[Material provided Boundary: Start]

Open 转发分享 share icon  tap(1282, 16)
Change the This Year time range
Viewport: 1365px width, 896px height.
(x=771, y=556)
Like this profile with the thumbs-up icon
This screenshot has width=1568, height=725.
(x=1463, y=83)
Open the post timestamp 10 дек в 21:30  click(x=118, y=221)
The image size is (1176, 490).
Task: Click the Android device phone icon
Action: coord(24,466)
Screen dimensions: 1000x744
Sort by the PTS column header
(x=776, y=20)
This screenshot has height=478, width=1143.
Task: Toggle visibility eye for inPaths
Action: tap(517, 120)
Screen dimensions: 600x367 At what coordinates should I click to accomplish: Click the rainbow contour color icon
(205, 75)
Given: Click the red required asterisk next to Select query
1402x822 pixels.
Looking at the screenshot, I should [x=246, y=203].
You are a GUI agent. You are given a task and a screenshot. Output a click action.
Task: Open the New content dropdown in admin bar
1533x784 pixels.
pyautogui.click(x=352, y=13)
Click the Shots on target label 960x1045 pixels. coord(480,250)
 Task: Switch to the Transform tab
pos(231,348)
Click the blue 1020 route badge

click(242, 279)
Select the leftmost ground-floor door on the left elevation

[Material provided Boundary: End]

Task statement:
In the records above, find each line with the string "Select" and list it.

Output below:
Given: Click the red required asterisk next to Select query
Select the leftmost ground-floor door on the left elevation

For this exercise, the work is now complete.